Copy out only the span from the line with "Screen dimensions: 1024x568" to the end of the data, both ends kept, word for word.
--- Given records Enclosed Below ---
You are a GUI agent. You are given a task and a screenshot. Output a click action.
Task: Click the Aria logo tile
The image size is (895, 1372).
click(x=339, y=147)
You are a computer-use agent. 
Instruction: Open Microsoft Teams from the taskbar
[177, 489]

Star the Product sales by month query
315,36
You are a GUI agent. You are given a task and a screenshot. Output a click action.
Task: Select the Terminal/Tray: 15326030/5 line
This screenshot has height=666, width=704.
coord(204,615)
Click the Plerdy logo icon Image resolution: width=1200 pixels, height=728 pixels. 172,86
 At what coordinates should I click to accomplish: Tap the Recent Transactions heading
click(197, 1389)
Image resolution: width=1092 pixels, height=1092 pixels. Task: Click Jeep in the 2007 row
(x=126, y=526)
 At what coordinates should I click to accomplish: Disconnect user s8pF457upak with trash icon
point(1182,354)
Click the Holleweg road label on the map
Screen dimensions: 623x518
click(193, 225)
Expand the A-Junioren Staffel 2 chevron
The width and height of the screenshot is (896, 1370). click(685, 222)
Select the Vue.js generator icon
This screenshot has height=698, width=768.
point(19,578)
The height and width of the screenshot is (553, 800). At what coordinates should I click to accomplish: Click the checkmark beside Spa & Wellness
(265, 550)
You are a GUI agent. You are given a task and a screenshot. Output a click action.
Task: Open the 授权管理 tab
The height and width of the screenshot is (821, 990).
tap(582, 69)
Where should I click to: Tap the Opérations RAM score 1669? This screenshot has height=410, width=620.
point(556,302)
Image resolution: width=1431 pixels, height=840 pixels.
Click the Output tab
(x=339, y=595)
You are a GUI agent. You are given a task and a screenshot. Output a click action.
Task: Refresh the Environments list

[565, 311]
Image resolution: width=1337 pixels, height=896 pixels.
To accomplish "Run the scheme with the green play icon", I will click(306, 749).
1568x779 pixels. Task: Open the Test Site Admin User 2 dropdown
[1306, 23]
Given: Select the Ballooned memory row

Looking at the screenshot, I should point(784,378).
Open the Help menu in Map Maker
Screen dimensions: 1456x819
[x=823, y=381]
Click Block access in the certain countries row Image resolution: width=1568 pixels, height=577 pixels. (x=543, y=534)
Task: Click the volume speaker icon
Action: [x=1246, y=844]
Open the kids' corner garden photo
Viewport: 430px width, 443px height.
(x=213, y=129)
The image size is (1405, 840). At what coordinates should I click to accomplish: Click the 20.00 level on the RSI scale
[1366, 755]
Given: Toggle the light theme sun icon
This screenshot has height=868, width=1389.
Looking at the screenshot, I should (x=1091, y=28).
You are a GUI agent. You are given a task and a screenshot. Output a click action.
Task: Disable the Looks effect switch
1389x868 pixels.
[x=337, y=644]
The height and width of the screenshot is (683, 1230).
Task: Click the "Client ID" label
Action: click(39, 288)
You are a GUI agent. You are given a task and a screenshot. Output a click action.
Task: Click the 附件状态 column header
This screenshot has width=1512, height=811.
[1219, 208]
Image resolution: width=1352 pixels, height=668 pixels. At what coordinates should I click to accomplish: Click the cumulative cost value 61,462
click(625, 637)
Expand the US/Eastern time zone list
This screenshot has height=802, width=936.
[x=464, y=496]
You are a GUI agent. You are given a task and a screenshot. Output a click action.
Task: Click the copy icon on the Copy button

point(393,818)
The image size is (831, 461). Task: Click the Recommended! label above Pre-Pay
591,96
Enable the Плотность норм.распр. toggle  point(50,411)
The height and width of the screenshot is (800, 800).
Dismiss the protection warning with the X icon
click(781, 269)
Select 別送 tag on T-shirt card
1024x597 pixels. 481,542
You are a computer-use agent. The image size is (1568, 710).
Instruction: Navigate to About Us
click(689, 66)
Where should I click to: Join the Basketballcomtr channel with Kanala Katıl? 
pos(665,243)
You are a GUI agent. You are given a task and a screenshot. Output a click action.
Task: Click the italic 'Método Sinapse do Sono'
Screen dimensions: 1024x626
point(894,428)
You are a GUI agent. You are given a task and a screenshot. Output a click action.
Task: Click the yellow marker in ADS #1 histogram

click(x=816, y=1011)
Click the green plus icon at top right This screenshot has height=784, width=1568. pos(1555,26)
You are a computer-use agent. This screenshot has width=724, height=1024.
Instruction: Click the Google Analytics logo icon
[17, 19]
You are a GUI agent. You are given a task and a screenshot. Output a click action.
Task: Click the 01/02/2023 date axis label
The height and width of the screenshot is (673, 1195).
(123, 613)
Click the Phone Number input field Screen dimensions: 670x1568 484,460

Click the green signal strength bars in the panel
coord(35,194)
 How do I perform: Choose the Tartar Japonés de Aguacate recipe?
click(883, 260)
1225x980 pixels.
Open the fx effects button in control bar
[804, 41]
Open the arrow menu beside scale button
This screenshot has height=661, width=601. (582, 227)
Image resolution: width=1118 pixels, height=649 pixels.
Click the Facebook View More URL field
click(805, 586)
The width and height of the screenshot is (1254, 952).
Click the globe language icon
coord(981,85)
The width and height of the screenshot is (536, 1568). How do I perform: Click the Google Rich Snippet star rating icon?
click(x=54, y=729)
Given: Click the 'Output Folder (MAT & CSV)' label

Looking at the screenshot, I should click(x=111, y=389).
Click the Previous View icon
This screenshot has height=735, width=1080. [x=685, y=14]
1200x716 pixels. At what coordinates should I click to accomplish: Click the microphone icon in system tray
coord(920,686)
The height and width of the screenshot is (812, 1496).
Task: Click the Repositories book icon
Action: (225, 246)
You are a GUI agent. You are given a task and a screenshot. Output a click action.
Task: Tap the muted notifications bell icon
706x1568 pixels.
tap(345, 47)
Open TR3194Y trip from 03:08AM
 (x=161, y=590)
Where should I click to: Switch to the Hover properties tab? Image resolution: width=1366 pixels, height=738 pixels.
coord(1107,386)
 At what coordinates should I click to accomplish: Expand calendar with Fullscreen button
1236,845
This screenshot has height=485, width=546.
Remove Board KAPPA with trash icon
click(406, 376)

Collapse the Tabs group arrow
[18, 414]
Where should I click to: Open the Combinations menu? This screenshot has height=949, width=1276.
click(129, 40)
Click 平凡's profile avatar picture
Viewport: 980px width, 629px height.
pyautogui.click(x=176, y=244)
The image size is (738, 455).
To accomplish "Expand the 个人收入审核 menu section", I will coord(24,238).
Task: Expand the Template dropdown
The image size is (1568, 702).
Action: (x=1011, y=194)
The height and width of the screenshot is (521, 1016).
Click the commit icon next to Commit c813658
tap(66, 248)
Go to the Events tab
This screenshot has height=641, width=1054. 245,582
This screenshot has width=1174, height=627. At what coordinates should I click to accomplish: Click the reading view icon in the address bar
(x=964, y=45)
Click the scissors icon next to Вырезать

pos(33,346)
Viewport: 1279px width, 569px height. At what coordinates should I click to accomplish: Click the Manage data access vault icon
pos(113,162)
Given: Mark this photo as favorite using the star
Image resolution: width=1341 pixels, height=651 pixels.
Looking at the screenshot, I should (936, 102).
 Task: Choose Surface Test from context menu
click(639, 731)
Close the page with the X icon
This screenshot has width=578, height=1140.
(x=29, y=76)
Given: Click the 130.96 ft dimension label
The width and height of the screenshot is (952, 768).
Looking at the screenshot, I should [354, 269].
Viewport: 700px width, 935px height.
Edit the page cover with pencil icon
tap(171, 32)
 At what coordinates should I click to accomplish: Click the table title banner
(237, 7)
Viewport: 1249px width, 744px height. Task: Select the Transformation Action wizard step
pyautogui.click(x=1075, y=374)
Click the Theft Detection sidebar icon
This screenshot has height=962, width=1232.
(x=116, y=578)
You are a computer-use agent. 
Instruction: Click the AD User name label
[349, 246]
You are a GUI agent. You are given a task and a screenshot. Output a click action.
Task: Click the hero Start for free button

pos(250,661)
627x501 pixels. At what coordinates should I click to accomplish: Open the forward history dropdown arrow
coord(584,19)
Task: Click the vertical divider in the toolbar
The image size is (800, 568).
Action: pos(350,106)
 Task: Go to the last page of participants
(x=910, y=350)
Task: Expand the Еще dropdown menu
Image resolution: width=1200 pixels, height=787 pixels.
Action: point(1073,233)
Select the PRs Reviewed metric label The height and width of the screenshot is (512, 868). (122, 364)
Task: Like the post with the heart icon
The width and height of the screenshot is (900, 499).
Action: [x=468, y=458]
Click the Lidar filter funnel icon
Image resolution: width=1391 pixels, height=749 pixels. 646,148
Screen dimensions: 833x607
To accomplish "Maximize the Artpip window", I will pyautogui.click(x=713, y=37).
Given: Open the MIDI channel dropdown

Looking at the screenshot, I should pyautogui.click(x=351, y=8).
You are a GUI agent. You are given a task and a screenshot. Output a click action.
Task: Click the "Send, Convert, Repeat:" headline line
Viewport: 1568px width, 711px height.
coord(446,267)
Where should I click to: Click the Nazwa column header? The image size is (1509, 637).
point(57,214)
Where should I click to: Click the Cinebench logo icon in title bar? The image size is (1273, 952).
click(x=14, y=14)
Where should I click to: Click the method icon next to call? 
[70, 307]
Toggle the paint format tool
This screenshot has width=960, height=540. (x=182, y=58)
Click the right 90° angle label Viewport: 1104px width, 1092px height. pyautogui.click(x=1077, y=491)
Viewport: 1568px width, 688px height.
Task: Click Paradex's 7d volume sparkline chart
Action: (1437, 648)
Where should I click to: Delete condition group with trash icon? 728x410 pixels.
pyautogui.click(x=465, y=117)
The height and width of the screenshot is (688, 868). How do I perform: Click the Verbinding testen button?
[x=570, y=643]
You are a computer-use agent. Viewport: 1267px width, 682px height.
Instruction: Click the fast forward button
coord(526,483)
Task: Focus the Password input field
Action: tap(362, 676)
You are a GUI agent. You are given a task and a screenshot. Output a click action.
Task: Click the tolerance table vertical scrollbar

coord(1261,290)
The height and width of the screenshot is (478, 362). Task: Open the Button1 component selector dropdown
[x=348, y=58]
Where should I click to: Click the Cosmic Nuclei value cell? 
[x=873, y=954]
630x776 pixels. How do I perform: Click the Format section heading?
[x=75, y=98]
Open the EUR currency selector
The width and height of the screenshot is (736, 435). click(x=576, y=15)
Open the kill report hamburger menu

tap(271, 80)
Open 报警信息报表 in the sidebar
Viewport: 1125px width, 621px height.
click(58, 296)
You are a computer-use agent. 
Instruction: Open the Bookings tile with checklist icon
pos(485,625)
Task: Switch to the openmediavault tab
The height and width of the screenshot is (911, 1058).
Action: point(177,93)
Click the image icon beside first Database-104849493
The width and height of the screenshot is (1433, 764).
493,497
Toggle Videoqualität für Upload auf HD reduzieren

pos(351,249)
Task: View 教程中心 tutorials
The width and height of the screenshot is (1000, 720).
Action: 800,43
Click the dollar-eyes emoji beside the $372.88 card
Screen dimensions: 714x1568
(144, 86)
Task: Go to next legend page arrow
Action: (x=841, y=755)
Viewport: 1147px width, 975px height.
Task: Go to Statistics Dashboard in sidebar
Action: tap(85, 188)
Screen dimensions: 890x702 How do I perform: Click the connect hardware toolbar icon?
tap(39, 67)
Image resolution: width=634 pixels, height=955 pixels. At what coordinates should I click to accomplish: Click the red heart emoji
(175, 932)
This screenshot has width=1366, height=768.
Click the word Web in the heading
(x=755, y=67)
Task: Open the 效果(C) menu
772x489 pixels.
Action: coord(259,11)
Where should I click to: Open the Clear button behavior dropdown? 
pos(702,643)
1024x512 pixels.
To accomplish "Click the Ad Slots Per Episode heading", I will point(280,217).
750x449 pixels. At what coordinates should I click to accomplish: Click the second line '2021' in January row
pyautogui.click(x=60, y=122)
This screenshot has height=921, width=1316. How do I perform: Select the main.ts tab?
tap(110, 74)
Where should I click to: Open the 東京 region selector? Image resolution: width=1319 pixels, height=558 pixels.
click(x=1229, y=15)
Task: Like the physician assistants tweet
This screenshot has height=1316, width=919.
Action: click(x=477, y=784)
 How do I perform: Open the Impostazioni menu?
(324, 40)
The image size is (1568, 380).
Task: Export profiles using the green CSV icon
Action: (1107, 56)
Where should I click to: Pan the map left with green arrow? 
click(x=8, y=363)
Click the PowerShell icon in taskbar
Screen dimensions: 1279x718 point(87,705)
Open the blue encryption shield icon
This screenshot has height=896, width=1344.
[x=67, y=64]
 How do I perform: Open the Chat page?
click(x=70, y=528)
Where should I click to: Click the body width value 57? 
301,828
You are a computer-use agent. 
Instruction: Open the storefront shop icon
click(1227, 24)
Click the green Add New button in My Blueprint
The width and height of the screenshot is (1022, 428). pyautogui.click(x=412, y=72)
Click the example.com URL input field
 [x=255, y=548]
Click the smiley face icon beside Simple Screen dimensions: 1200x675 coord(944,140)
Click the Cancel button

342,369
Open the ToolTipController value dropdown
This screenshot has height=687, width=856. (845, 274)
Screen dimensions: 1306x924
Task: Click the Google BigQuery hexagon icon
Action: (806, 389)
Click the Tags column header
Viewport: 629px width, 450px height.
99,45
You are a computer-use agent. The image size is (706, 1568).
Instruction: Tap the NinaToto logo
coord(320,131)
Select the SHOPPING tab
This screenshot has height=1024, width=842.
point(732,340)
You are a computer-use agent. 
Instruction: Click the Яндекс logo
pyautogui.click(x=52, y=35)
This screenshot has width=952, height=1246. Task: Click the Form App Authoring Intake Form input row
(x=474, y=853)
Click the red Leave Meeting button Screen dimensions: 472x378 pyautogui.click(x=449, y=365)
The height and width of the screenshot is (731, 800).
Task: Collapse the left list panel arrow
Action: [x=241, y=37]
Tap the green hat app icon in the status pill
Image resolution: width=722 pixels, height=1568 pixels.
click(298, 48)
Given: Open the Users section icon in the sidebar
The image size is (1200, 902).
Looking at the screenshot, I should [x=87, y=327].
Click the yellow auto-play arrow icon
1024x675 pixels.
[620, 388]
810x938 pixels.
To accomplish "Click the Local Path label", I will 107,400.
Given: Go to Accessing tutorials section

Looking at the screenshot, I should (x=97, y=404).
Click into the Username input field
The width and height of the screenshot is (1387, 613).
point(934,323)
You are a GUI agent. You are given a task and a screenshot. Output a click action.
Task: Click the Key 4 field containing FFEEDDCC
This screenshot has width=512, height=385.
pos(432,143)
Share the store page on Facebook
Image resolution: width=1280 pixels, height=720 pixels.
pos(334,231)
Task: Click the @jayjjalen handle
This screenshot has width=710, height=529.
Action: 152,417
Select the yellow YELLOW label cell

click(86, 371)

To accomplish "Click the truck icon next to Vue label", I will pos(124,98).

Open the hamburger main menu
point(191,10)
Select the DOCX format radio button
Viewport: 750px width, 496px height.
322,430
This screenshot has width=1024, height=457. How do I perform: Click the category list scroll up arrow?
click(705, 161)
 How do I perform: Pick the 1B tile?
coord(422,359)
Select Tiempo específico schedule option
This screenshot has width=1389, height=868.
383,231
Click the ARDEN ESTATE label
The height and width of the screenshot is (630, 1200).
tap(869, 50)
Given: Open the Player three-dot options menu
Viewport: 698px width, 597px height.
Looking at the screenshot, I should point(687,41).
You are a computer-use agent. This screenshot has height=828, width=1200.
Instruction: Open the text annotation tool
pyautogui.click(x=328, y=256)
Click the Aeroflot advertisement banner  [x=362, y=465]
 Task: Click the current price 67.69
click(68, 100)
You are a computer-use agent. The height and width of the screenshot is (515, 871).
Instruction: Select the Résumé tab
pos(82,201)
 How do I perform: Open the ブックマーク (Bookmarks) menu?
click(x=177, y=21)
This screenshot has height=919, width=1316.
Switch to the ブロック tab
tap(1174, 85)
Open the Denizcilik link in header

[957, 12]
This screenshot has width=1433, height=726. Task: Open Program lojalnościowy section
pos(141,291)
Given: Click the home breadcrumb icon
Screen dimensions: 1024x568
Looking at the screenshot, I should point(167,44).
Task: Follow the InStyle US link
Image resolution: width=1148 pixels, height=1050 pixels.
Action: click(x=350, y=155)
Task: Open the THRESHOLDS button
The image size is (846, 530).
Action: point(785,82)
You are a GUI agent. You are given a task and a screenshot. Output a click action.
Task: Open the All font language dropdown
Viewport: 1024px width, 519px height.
--- End of Enclosed Given records ---
(Problem solution)
Screen dimensions: 1024x568
Looking at the screenshot, I should point(167,44).
Task: Follow the InStyle US link
Image resolution: width=1148 pixels, height=1050 pixels.
Action: click(x=350, y=155)
Task: Open the THRESHOLDS button
The image size is (846, 530).
Action: point(785,82)
You are a GUI agent. You are given a task and a screenshot. Output a click action.
Task: Open the All font language dropdown
Viewport: 1024px width, 519px height.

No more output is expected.